For Dominicans on the journey to developing and embracing a renewed narrative and consciousness around matters of race, it is important to remember that blackness is global, despite the many narratives that try to limit it. This means that our expressions of identity will not necessary look like those of African-Americans, Africans or even other Afro-Latinos, regardless of the many cultural affinities we share. What matters is moving to an authentic vision of ourselves as individuals that were “raised Dominican, found Black” as Gabriel Ramirez put it. The goal is to make our cultural and racial heritage richer so that it may be passed down to future generations to counteract the negative messages that they may receive about themselves as Afro-descendants living in white supremacist societies.
 However, in the past few months, I have away moved from the debates about whether DR’s blackness should be understood within the context of the one –drop rule that applies to African-descendent folks in the U.S, or whether it should be understood within the context of the Moreno/Indio/Negro colorist spectrum that operates in the Dominican context.
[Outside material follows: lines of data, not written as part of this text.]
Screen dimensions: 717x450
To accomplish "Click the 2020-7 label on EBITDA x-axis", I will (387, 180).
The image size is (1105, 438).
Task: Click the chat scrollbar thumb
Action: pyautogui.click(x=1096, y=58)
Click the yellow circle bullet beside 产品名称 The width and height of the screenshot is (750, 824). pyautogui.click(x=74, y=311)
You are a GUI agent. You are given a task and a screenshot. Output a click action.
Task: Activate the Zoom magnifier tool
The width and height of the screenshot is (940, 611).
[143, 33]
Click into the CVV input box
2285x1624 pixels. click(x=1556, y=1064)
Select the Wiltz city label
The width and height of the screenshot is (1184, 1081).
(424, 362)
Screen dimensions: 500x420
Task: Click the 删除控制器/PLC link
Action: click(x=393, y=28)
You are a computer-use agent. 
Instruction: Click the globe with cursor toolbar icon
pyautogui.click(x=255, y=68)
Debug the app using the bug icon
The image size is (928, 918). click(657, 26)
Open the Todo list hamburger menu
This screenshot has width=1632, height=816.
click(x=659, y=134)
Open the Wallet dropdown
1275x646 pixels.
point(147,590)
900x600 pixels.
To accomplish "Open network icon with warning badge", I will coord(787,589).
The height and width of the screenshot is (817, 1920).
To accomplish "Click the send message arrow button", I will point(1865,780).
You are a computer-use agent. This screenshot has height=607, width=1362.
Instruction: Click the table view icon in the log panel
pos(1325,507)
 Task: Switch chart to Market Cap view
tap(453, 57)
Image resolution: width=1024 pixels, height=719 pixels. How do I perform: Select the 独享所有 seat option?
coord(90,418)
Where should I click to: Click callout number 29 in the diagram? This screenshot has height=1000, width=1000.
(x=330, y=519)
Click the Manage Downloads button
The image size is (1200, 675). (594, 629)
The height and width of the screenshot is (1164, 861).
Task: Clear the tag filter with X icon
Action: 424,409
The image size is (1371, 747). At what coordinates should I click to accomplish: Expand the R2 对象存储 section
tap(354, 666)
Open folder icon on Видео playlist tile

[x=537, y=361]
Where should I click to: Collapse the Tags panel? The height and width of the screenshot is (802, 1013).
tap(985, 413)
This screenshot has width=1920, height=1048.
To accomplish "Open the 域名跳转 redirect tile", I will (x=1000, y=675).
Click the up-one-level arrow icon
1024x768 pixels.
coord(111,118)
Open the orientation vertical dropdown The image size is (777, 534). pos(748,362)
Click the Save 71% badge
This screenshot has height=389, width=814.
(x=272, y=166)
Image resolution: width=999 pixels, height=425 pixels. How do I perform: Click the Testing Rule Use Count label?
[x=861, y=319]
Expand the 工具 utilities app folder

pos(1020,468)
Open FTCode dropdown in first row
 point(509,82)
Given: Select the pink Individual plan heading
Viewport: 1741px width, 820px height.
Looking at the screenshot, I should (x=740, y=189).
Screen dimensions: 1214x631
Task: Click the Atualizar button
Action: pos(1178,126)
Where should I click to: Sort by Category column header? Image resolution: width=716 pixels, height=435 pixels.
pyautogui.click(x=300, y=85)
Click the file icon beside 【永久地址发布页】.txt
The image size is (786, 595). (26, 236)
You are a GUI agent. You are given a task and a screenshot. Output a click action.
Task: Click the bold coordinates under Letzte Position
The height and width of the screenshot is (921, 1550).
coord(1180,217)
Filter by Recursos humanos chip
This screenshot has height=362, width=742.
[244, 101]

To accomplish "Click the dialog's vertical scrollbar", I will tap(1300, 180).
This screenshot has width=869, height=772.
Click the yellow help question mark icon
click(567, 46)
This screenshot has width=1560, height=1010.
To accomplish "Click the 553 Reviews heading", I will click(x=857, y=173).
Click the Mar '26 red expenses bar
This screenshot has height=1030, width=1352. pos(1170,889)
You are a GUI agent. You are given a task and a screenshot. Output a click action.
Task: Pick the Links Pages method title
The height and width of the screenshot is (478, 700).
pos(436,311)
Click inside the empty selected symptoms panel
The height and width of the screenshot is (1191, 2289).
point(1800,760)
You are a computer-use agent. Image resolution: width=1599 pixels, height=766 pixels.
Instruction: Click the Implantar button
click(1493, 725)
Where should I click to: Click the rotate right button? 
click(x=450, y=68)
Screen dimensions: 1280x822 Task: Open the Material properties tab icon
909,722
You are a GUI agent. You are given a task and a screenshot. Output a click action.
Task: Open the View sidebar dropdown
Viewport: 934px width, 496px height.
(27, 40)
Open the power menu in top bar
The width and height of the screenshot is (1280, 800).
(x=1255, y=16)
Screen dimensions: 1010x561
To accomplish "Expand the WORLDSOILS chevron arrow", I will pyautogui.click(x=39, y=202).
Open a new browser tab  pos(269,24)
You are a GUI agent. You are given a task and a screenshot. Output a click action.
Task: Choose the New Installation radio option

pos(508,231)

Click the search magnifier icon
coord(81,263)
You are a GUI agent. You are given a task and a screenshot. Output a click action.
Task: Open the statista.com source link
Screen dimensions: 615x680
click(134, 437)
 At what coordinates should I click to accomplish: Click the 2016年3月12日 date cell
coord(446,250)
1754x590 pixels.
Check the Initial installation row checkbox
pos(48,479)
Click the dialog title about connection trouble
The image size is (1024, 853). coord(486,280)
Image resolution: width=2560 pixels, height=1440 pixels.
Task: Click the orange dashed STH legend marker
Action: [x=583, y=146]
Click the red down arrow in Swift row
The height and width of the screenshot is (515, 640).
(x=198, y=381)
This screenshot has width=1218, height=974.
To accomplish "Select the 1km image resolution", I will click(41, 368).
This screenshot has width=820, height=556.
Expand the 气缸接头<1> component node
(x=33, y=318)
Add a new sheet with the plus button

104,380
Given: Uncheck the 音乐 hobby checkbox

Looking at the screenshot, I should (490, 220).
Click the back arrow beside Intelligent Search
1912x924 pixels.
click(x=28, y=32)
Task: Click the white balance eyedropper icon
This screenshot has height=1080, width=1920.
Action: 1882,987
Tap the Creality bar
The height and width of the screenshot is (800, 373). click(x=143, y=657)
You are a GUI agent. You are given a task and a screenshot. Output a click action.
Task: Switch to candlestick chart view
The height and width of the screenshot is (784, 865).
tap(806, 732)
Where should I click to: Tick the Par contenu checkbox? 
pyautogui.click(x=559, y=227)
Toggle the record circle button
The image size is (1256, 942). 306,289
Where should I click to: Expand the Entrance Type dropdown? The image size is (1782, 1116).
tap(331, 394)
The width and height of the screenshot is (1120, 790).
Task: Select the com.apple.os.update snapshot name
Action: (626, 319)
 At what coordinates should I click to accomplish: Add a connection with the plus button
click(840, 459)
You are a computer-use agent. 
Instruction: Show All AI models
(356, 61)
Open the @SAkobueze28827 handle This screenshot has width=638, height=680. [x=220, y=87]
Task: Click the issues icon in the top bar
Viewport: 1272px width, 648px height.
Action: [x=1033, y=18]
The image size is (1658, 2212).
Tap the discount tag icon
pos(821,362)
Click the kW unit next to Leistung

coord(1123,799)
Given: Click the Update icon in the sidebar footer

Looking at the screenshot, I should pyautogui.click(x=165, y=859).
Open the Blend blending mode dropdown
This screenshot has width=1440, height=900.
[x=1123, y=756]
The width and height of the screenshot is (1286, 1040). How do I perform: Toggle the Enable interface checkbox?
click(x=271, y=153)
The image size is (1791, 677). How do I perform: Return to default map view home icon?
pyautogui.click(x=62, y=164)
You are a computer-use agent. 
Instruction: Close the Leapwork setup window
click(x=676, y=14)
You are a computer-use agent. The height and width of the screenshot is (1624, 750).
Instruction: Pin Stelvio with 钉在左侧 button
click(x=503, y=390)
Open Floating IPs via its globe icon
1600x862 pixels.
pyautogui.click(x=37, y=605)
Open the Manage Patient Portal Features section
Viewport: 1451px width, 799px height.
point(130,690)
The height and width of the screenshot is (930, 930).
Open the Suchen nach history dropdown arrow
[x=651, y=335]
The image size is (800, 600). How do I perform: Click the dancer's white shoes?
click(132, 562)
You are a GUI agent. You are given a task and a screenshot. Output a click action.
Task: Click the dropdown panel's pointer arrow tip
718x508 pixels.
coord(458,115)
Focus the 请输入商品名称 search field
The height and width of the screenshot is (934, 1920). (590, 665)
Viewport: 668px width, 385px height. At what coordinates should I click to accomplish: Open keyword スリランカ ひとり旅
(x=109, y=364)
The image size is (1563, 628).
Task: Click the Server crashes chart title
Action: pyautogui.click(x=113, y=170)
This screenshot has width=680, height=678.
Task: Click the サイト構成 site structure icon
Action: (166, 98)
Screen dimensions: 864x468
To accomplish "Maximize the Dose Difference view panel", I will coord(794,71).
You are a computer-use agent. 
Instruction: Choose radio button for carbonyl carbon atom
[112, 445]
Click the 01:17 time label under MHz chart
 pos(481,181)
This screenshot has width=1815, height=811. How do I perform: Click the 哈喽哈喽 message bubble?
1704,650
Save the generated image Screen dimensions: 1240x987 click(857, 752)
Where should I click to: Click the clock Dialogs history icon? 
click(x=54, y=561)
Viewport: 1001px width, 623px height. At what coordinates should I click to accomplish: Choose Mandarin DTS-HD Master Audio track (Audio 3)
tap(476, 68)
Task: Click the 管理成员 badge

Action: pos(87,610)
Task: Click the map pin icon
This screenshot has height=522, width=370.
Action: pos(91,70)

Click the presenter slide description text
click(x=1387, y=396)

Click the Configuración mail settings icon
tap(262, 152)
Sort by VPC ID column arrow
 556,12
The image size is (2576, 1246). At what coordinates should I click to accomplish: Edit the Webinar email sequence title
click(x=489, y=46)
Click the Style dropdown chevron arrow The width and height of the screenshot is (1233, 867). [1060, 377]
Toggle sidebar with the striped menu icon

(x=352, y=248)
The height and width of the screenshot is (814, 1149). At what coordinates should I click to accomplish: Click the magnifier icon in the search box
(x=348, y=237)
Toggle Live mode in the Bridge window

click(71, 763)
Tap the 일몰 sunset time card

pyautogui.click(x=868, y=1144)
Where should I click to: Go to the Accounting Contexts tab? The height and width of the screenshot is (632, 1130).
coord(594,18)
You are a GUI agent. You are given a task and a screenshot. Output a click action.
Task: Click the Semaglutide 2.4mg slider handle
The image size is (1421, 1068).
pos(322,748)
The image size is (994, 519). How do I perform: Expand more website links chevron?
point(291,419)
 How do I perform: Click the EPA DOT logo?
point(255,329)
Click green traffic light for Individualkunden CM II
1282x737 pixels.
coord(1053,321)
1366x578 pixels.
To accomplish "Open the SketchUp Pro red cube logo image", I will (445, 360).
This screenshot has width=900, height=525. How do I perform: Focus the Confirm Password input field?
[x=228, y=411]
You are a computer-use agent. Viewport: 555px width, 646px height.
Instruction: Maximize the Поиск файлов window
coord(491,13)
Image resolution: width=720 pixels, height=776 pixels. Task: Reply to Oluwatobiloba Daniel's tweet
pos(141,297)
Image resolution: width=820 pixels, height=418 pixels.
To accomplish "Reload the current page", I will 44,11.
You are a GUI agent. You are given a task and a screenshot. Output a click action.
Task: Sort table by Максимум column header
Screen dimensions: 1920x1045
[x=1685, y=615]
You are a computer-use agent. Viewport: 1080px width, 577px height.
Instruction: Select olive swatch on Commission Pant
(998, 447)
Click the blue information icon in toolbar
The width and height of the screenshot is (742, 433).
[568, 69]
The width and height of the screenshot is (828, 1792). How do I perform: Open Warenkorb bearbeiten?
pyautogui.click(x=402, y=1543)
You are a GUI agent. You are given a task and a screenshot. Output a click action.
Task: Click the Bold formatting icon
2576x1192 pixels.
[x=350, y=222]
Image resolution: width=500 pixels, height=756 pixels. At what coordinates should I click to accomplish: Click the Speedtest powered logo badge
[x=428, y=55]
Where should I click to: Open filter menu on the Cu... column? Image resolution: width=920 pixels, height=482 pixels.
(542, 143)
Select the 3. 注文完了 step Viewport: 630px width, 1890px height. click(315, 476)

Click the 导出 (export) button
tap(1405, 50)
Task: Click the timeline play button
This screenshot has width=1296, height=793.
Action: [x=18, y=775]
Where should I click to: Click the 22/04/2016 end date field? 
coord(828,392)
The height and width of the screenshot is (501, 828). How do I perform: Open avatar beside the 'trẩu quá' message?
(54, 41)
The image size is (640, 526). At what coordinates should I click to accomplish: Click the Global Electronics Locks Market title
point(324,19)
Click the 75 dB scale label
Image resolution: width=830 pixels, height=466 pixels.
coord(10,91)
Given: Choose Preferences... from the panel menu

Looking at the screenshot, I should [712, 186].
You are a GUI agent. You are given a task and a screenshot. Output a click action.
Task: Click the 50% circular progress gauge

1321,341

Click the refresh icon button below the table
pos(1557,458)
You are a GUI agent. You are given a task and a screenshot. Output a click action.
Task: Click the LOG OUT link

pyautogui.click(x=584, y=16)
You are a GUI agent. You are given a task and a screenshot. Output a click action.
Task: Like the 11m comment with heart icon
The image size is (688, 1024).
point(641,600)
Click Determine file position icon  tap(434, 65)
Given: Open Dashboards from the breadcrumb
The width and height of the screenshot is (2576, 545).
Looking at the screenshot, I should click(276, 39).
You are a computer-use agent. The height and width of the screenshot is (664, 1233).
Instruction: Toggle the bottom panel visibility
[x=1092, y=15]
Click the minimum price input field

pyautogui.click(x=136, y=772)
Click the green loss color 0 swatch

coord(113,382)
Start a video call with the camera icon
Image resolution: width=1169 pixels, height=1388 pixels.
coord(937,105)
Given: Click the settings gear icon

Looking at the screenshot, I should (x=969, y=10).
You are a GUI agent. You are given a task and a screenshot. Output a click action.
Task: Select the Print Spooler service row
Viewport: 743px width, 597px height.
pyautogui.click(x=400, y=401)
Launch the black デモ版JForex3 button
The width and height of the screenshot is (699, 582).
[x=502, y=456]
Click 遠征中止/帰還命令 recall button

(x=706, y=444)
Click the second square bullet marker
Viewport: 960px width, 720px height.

The fact that both of these systems are rooted in white supremacist ways of thinking often goes unremarked. In the U.S., the one-drop rule deeming that anyone with any kind of African ancestry, no matter how distant, was therefore a black person was used to disenfranchise women in the U.S. Claiming that women should be considered as Black because of whatever amount of African descent allowed white men to violate women with impunity, cohabitate with them and not support the children that were born out of wedlock in these unions. The Moreno/Indio/Negro colorist spectrum (and other variants of it in other places in Latin America) that is prevalent in the D.R. functions as a “Pigmentocracy” in which individuals with lighter skin and European-looking features are given preferential treatment in society.